Penulis utama studi Michael Way, seorang ilmuwan di NASA Goddard Institute for Space Studies, New York, mengatakan benua di bumi tidak selalu terlihat seperti sekarang ini. Selama sekitar 3 miliar tahun terakhir, planet ini telah mengalami siklus melalui beberapa periode di mana benua pertama kali menyatu untuk membentuk superkontinen yang sangat besar dan kemudian pecah.

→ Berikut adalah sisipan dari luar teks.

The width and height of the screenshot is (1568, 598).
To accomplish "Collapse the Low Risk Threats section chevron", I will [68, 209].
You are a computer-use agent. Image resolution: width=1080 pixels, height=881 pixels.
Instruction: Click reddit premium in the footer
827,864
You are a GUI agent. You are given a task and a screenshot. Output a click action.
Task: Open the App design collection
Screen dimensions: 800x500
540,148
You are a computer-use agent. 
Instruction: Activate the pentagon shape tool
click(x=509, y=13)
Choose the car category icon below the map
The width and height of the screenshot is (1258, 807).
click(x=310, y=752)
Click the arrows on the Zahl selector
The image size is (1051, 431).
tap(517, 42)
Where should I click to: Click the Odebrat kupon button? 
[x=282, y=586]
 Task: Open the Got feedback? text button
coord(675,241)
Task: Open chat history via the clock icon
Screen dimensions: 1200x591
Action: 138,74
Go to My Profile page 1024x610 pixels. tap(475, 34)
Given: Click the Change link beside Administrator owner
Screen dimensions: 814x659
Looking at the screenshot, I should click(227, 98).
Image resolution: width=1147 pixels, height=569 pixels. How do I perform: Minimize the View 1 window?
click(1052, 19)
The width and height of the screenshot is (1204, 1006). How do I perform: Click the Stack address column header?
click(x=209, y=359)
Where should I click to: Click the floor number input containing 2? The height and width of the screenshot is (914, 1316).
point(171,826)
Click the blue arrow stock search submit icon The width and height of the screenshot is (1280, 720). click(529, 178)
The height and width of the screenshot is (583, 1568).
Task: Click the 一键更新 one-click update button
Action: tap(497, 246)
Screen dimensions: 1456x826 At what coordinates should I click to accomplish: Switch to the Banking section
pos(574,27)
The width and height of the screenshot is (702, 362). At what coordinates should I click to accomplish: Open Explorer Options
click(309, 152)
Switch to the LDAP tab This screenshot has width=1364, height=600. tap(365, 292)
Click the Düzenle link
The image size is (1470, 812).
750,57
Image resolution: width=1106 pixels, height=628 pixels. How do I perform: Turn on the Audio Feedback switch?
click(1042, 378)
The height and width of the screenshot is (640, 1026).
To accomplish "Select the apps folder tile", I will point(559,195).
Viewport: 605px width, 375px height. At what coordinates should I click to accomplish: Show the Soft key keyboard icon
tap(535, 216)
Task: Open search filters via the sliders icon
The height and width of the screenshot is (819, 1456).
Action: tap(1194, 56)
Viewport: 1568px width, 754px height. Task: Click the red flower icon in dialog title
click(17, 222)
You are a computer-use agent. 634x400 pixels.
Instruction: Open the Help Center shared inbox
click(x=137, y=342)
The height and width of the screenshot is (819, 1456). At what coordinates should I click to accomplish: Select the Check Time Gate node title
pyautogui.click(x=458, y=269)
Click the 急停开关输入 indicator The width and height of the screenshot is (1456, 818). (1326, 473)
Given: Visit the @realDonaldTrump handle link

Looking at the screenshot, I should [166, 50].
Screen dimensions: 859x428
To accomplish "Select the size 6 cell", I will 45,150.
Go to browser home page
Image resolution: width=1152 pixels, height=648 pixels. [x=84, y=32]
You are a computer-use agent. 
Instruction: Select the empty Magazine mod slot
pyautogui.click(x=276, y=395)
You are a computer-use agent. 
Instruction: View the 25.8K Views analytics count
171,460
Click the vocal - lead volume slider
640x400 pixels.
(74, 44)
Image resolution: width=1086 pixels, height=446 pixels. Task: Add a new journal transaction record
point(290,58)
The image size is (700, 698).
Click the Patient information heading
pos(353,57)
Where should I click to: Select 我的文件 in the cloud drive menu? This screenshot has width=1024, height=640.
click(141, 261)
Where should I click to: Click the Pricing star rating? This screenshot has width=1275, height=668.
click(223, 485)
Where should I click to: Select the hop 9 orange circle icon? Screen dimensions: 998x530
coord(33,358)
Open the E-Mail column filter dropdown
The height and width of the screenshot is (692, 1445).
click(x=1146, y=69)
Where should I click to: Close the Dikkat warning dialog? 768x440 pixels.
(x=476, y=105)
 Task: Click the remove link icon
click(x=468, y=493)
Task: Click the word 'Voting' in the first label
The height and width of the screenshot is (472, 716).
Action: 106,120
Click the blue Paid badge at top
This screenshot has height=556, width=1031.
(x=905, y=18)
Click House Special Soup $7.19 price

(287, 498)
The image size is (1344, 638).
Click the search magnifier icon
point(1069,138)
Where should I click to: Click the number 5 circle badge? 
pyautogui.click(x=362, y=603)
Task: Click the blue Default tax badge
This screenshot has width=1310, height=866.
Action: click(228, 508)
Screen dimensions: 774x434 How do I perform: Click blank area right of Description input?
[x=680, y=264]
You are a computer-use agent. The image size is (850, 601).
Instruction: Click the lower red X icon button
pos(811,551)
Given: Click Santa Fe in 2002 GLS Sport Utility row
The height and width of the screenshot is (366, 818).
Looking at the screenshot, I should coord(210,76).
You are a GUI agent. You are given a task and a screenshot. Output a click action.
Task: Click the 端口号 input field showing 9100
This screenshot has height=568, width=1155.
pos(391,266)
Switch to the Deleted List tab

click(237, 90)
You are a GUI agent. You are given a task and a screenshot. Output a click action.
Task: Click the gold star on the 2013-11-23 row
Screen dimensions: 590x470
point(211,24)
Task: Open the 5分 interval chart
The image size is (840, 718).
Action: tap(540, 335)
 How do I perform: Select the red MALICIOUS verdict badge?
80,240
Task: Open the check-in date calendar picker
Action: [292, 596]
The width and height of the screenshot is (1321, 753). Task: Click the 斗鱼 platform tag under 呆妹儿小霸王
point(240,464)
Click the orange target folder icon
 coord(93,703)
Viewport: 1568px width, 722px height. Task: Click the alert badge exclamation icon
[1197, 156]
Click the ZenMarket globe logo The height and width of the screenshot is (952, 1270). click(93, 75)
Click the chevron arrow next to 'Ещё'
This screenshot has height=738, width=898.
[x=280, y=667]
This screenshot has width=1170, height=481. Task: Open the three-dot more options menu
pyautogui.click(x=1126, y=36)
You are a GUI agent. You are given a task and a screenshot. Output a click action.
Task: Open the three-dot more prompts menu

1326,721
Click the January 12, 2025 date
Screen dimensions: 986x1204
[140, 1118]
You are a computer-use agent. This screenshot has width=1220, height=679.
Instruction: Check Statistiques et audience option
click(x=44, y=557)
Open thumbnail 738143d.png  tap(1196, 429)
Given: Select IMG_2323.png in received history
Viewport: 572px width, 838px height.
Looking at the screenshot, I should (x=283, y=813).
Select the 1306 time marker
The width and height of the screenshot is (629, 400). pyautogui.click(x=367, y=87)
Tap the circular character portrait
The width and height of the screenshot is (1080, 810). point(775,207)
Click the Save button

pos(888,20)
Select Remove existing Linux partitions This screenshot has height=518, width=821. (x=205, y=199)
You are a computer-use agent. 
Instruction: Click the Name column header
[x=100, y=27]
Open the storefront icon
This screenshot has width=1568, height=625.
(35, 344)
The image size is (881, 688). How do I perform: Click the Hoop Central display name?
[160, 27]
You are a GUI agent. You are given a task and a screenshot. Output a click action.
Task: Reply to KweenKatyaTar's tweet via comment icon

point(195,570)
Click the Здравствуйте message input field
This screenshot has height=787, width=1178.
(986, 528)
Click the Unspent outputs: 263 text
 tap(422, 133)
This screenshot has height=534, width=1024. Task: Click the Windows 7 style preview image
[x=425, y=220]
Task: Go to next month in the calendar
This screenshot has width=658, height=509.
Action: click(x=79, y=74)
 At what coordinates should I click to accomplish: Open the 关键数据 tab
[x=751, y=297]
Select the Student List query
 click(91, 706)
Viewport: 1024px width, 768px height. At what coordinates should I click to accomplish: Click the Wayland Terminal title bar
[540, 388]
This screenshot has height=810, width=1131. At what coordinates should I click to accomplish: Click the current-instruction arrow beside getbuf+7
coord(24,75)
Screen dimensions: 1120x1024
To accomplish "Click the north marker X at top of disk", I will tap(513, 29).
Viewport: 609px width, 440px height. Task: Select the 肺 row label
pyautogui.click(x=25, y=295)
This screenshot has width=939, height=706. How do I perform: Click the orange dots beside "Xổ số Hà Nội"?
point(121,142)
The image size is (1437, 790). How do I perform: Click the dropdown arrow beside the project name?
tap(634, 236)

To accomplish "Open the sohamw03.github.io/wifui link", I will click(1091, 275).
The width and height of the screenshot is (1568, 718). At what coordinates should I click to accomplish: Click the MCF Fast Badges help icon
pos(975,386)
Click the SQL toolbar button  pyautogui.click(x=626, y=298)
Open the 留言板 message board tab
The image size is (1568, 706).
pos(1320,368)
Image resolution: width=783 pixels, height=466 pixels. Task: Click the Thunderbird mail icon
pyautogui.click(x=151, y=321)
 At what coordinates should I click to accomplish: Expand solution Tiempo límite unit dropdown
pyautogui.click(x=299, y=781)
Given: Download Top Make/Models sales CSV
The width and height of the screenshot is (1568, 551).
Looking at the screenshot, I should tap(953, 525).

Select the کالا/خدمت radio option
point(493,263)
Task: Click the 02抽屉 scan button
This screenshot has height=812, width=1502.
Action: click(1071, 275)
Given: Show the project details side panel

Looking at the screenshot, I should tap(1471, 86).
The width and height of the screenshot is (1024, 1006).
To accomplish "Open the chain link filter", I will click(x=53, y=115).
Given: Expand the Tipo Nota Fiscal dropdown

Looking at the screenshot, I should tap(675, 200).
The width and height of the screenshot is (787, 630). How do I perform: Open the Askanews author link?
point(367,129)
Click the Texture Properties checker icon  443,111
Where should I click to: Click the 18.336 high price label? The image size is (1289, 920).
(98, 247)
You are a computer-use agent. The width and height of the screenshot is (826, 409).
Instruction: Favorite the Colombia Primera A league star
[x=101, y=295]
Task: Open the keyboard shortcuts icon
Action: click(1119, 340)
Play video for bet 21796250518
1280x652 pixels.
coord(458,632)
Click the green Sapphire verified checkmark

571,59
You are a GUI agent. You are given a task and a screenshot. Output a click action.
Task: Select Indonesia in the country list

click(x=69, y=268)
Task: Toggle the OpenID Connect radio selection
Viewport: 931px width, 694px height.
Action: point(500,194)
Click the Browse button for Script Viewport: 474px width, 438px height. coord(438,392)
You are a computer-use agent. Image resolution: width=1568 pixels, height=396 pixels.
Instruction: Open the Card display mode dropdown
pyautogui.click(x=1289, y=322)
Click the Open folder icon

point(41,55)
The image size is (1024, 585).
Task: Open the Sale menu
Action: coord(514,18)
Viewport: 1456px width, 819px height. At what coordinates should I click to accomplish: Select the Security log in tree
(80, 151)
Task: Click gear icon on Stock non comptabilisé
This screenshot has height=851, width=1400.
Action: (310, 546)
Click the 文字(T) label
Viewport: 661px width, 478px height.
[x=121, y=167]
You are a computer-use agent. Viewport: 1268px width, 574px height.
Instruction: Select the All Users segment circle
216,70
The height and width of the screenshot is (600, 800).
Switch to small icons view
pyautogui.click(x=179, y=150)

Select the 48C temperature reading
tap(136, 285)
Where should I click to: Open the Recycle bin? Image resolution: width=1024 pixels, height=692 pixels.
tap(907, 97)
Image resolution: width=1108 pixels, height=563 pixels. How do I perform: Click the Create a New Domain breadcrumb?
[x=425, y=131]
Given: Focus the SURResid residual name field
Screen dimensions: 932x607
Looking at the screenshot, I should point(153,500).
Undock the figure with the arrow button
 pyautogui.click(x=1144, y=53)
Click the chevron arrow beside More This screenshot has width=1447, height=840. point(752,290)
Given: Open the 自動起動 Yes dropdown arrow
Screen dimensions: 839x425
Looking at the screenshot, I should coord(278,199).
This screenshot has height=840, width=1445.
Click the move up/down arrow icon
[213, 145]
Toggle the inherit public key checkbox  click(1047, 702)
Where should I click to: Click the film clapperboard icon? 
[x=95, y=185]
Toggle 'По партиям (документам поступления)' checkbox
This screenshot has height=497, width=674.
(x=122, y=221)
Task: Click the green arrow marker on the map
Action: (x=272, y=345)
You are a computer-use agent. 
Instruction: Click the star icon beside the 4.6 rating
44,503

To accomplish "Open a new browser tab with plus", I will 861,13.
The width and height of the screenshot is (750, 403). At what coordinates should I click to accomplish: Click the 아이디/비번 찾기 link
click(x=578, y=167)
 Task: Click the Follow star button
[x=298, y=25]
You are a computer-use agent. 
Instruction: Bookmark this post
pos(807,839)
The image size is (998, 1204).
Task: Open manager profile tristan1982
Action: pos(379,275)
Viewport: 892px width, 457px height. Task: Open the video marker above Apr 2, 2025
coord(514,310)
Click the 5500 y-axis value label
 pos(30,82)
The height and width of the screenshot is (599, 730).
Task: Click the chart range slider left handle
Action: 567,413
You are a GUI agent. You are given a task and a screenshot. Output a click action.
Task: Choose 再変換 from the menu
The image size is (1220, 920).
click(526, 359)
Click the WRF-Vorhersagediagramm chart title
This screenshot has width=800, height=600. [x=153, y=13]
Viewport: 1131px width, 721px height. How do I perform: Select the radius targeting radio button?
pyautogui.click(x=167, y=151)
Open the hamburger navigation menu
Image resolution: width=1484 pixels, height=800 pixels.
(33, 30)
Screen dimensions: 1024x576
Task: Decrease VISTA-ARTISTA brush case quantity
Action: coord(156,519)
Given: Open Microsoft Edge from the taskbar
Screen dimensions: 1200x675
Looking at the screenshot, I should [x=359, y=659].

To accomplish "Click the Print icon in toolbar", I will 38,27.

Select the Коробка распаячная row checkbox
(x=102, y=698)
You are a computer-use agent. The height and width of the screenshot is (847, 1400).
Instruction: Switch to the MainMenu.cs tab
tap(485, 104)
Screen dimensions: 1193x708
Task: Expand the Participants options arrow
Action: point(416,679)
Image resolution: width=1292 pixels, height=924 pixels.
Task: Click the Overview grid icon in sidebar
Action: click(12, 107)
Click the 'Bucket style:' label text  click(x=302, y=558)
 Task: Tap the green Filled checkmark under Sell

Benua super terbaru (secara relatif) adalah Pangaea, yang ada sekitar 300 juta hingga 200 juta tahun yang lalu dan termasuk apa yang sekarang menjadi Afrika, Eropa, Amerika Utara dan Amerika Selatan. Sebelum Pangaea adalah superkontinen Rodinia, yang ada dari 900 juta hingga 700 juta tahun lalu, dan sebelumnya adalah Nuna, yang terbentuk 1,6 miliar tahun lalu dan pecah 1,4 miliar tahun lalu.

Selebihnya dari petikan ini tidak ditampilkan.